La oposición, fragmentada y variopinta, tiene dos caminos: trabajar conjuntamente con el Gobierno nacional para resolver problemas sociales y económicos acuciantes o, por el contrario, caminar por la ruta del conflicto y mayor confrontación contra Arce. Seguramente, un sector más radical tomará este segundo camino e intentará tensionar nuevamente con discursos “duros”, apelando al sentimiento regionalista como fórmula identitaria.

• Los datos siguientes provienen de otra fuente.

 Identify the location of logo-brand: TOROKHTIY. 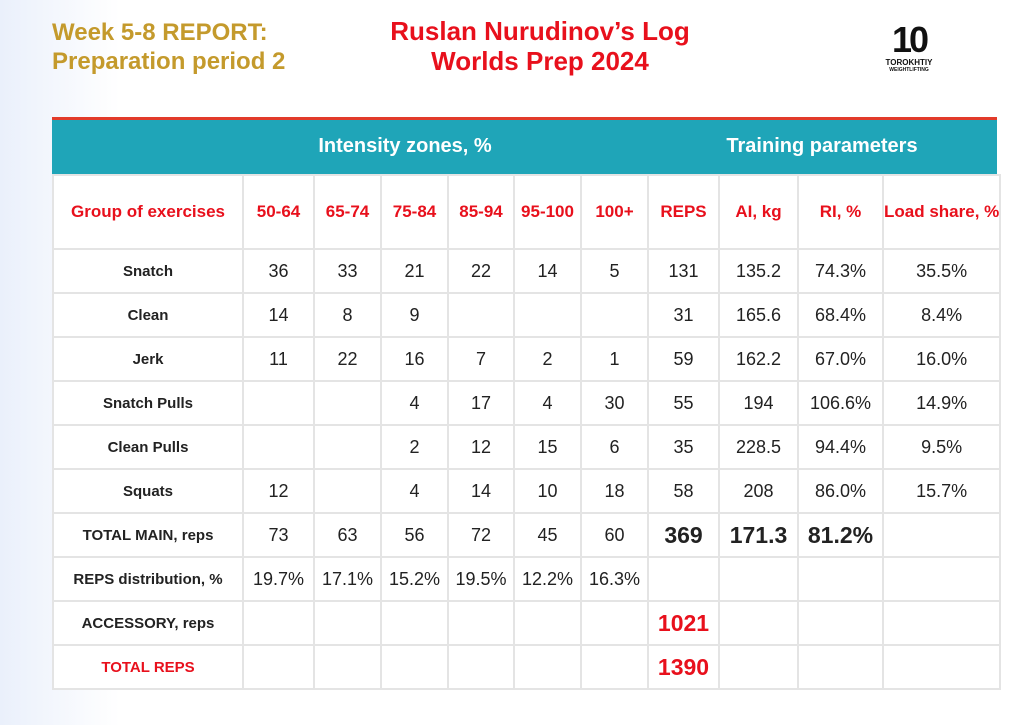
(909, 62).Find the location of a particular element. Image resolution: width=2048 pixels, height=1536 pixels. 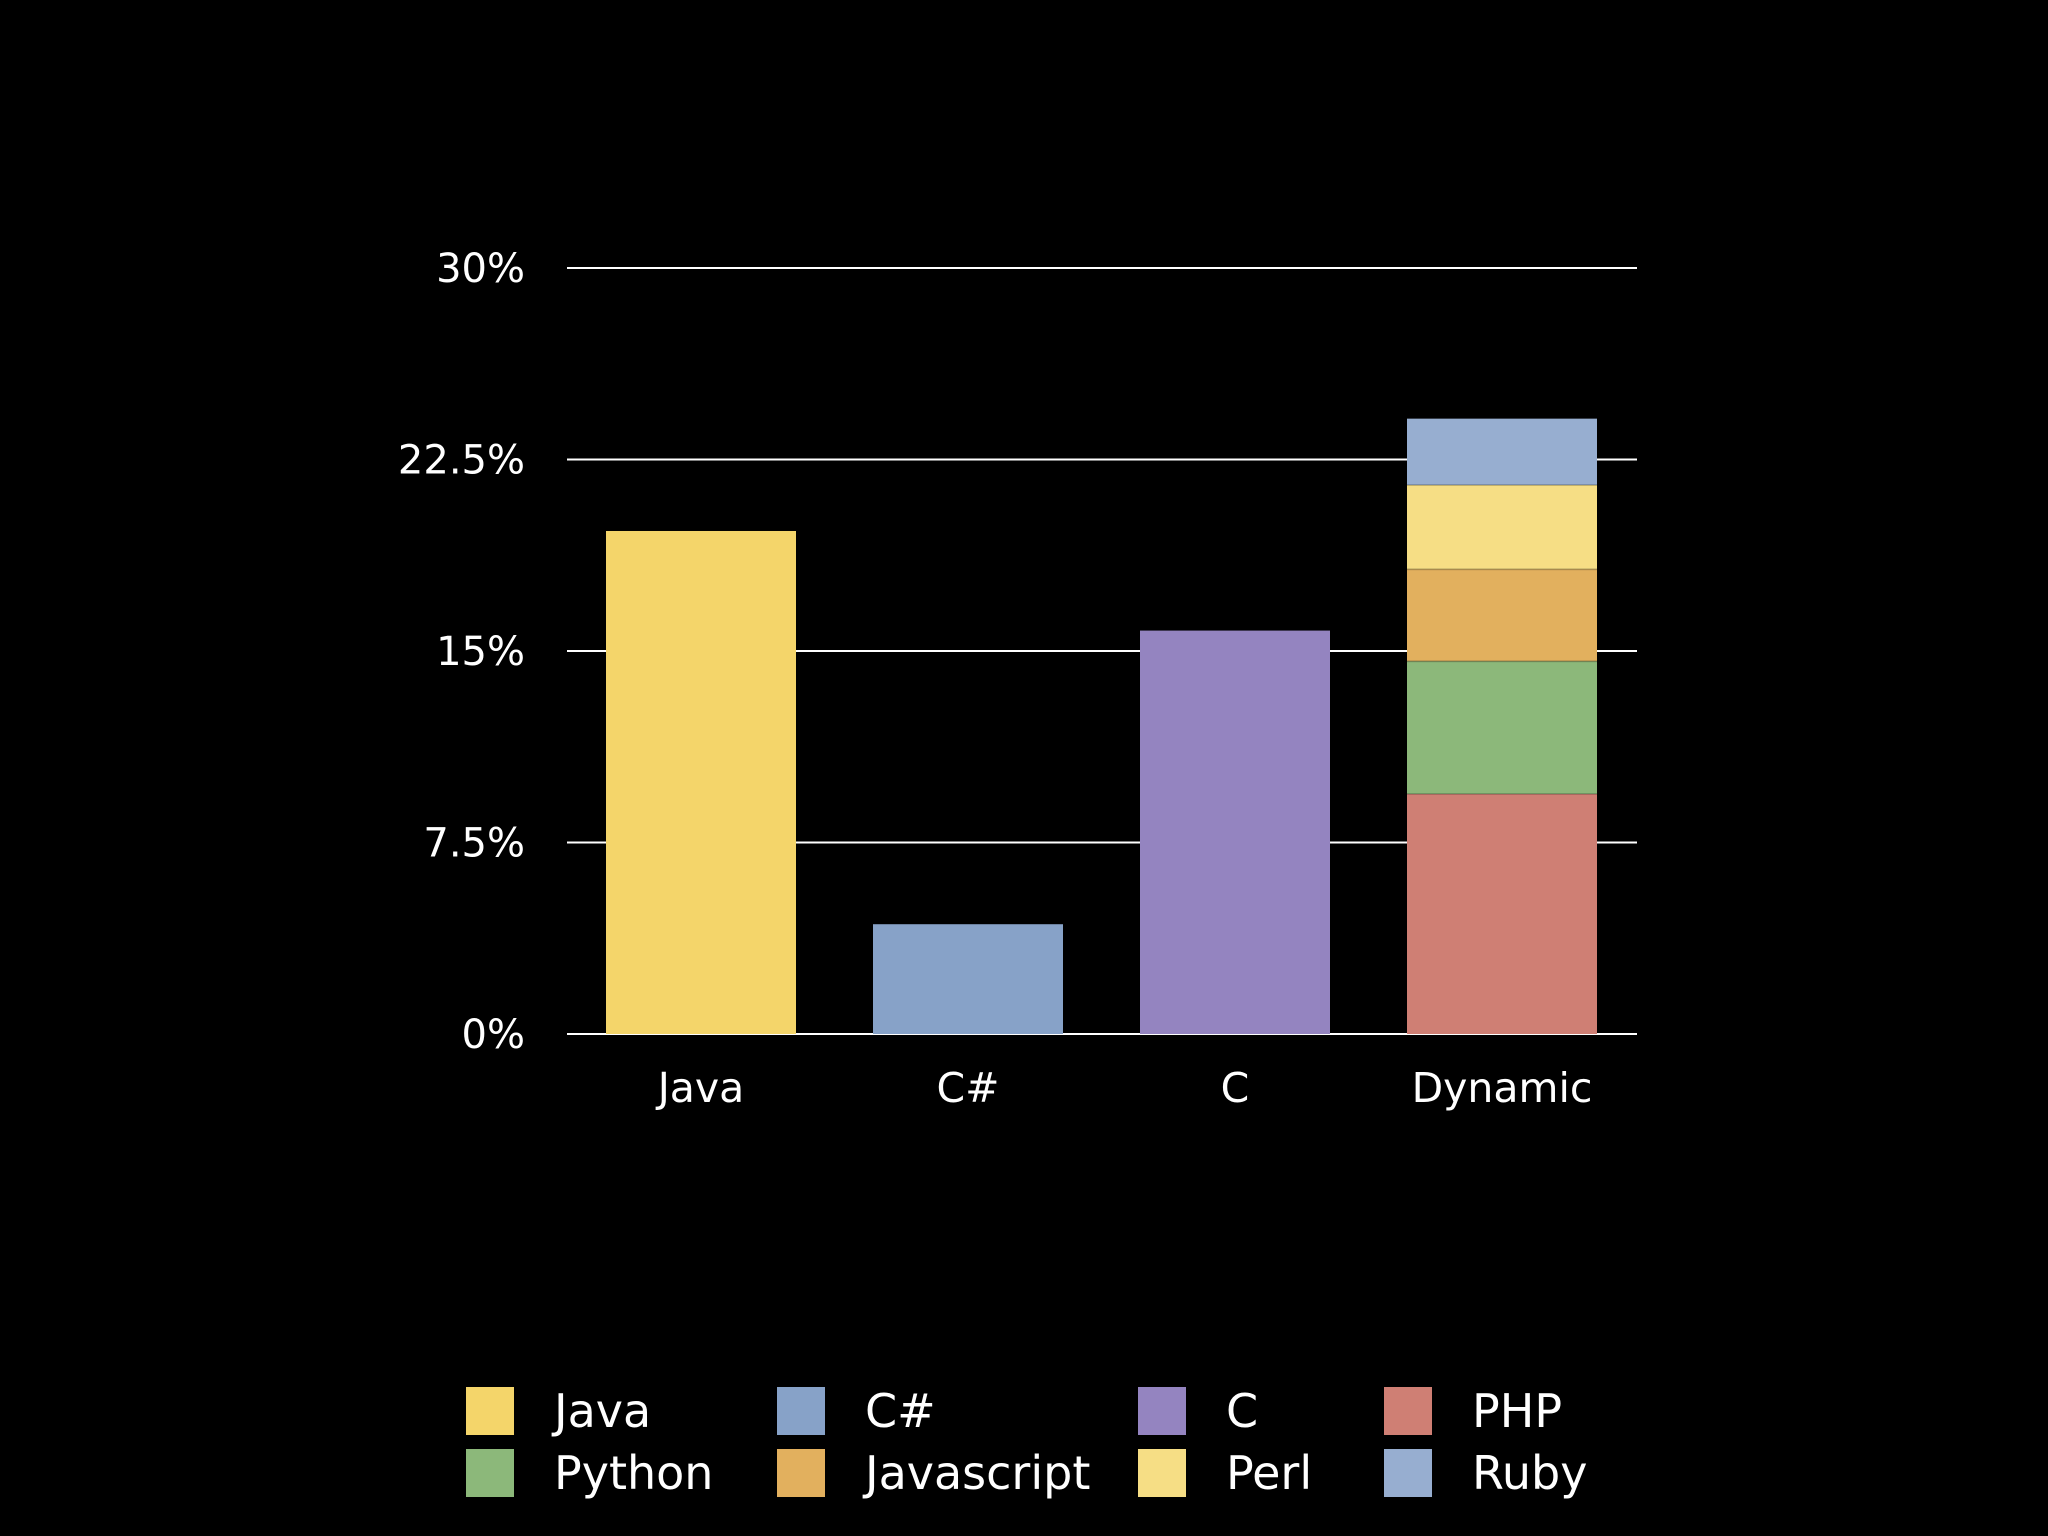

bar-segment-c- is located at coordinates (968, 979).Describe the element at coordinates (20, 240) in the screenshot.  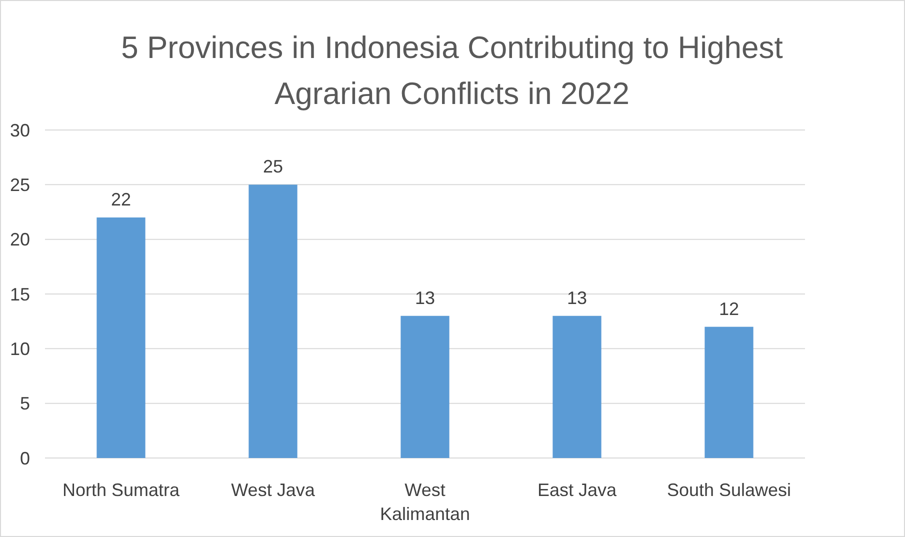
I see `y-tick-label: 20` at that location.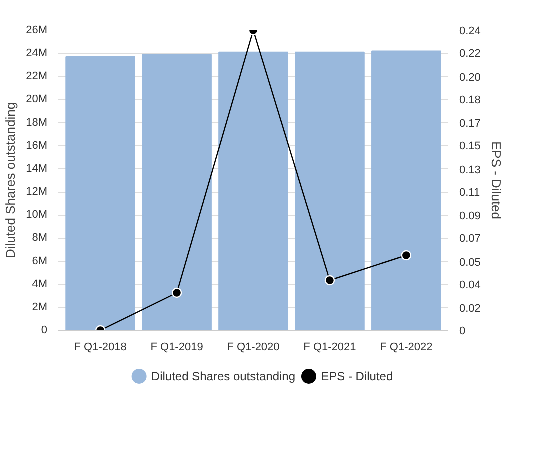 This screenshot has height=462, width=546. Describe the element at coordinates (40, 284) in the screenshot. I see `y-tick-label: 4M` at that location.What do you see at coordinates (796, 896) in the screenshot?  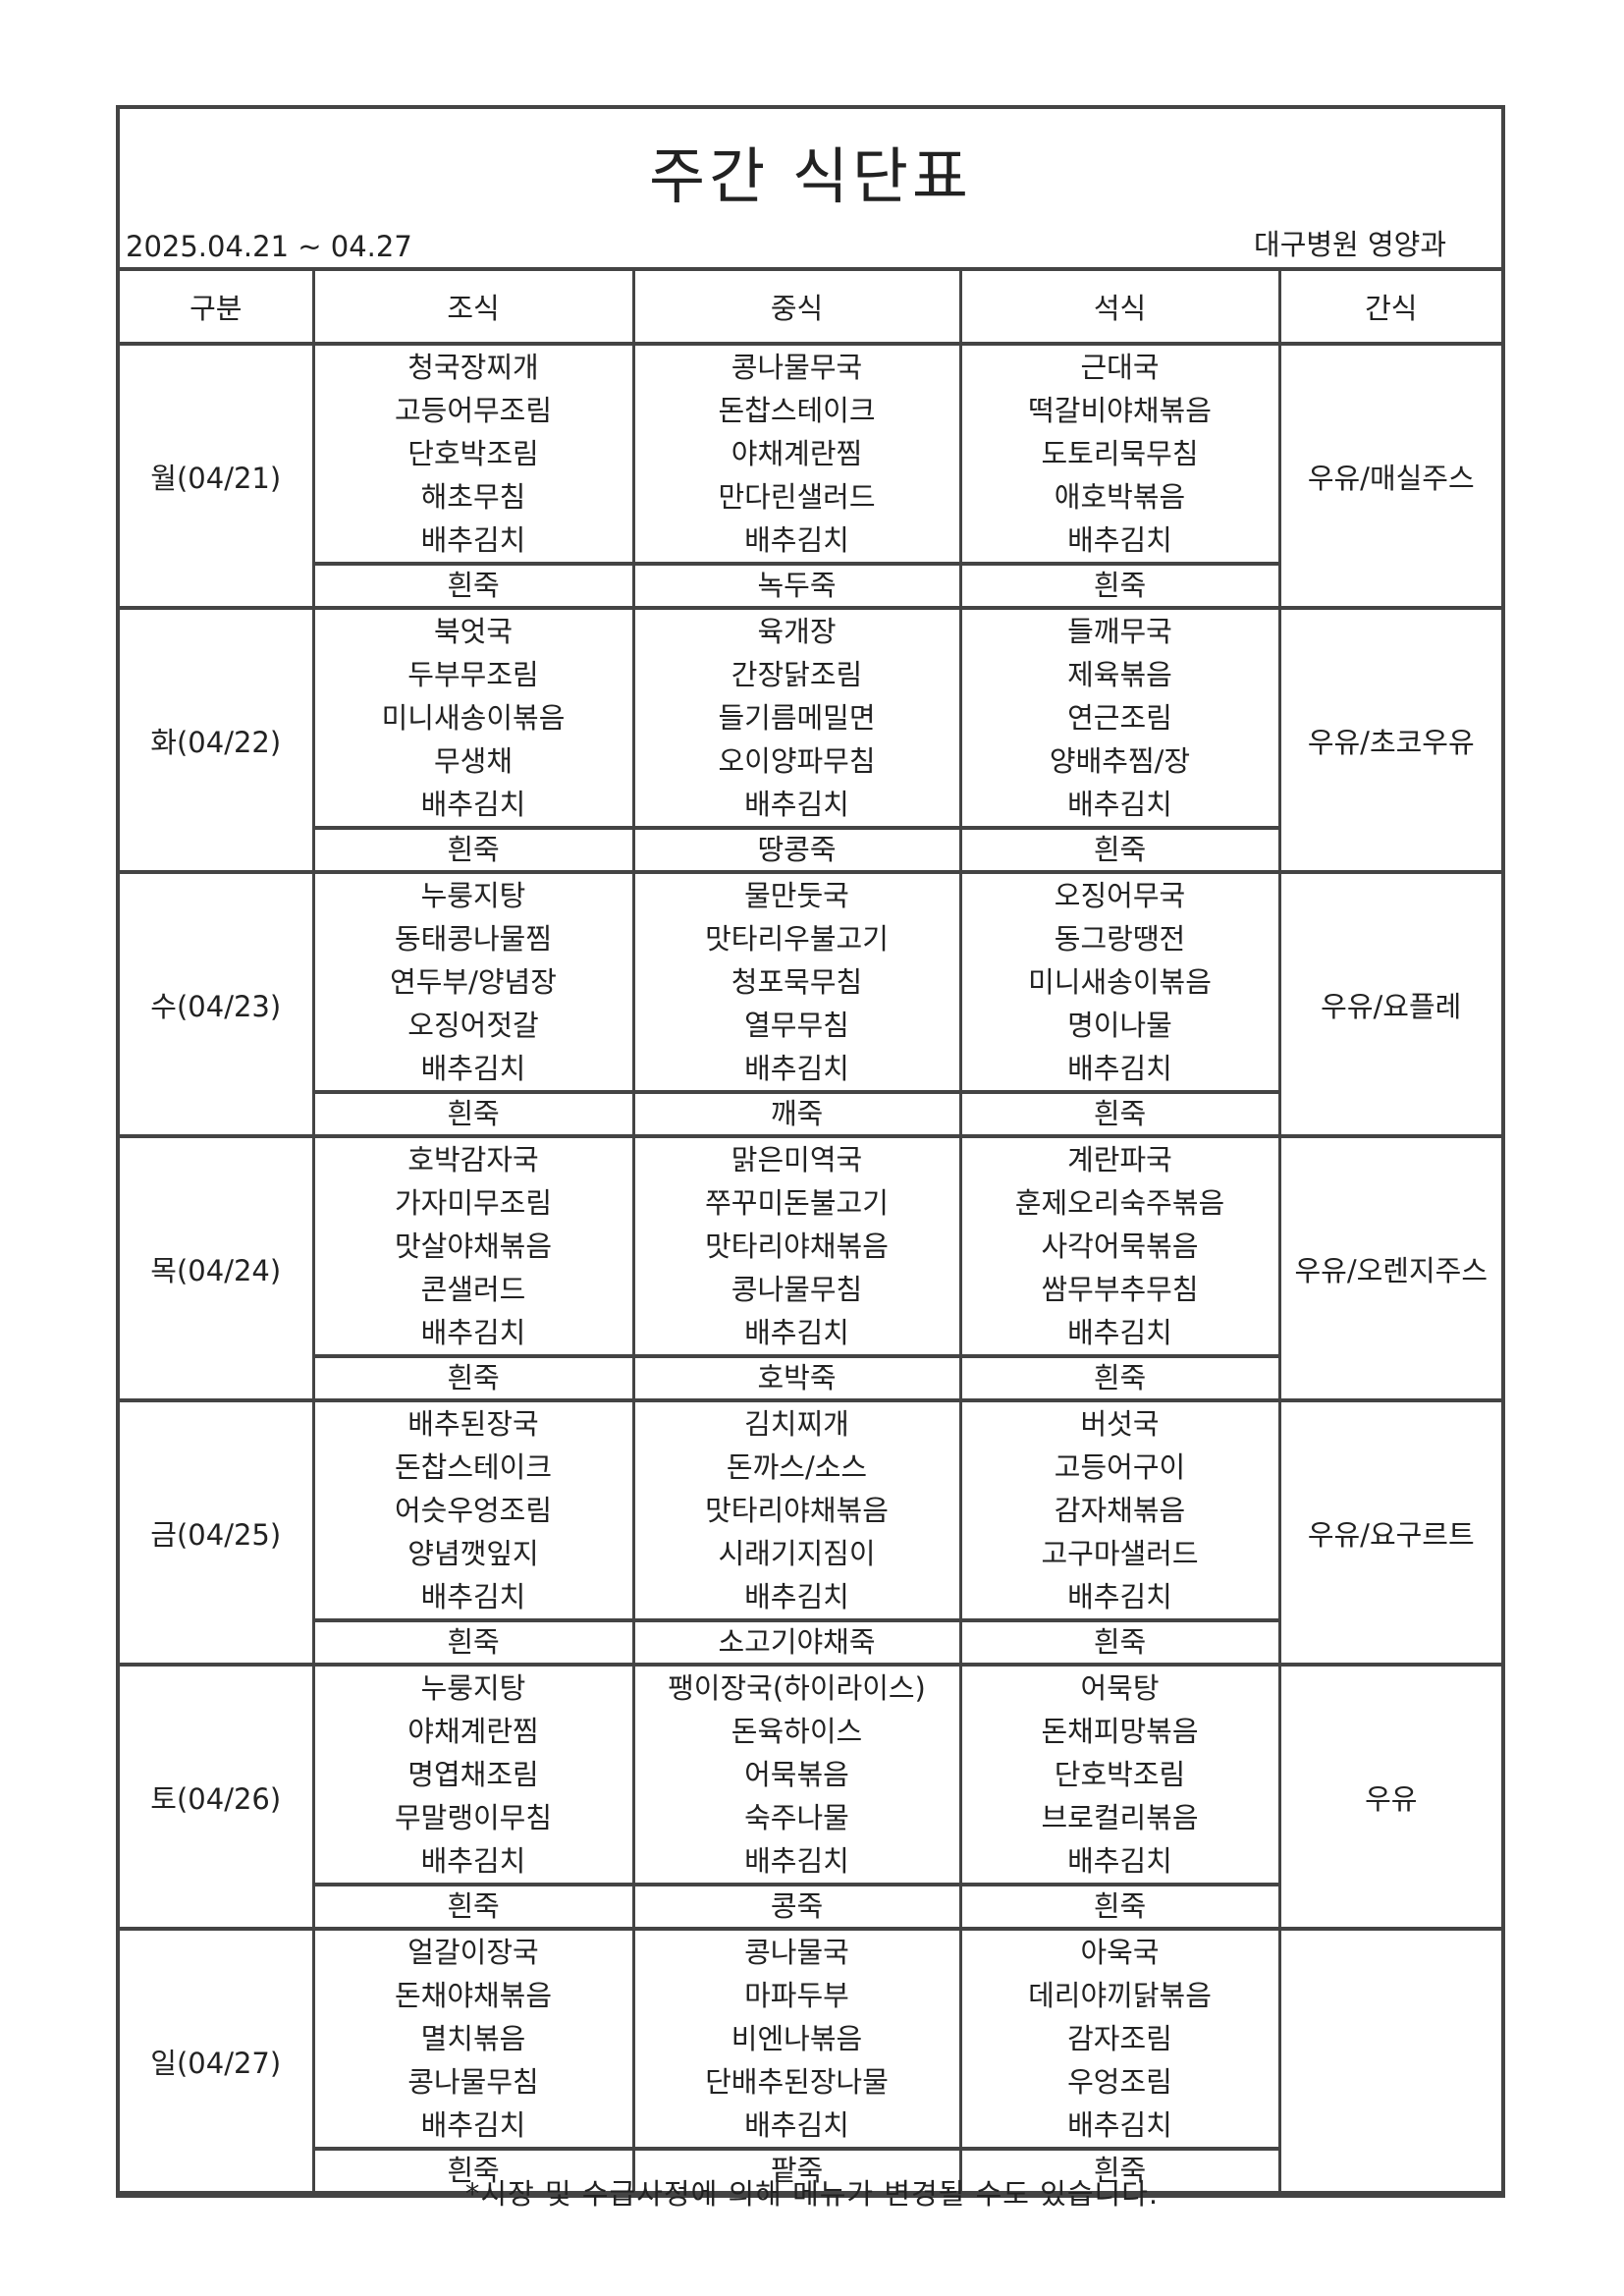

Esta estrategia pretende, a su vez, sintonizar con dos ideas que podrían estar presentes en algunas regiones: a) los problemas económicos que ahora se padecen son por culpa de este Gobierno, y solo nuestro modelo, el neoliberal, podrá resolverlos, y b) las elecciones no sanaron las heridas abiertas en Bolivia de manera definitiva y por tanto debemos seguir peleando desde esta trinchera regional.
Frente a esta posibilidad de un potencial conflicto que solo nos llevaría a un escenario de perder-perder, la mejor manera que tiene el actual Gobierno para desactivarlo es llevar adelante una gestión eficaz y justa de las cuestiones económicas y sanitarias, llegando a todas las regiones sin exclusiones y, en la medida de lo posible, trabajando de la mano con quien quiera trabajar, con los gobiernos locales y regionales que así lo deseen, de tal manera que se aísle a los que opten por la vía violenta y conflictiva de destruir por destruir. O sea, evitar entrar en un juego que no nos lleva a ninguna parte.
En relación a este desafío, Luis Arce tiene de sobra atributos que le auguran un buen desempeño. Por un lado, la mayoría considera que tiene gran capacidad de diálogo; por otro lado, la ciudadanía no lo ve de ninguna manera como un político autoritario; y, por último, pero no por ello menos importante, existe una gran expectativa y confianza en que él pueda resolver el problema económico (52 %).
A todo ello, debemos sumar otra variable fundamental latente en la sociedad boliviana: se considera importante conocer la verdad sobre todo lo sucedido entre octubre y noviembre de 2019. Esto es transversal a toda la población; da igual que sean votantes de Arce, Mesa o Camacho.
Todos quieren saber, aunque hay posiciones divergentes. Una mayoría está a favor de que la Justicia actúe pero, al mismo tiempo, un poco menos de un tercio tiene confianza en el Órgano Judicial. ¿Cómo, entonces, resolver esa compleja ecuación? ¿Cómo evitar que exista impunidad ante un golpe de Estado sin que sea asumido como persecución judicial?
He aquí el gran desafío que tiene el Gobierno de Luis Arce. La gestión de la resaca de un golpe de Estado nunca es tarea fácil si lo que se pretende es avanzar en normalidad democrática. La impunidad no cabe en un Estado de Derecho. Es hora de Memoria, Verdad y Justicia para poder seguir construyendo el presente y el futuro democrático del país.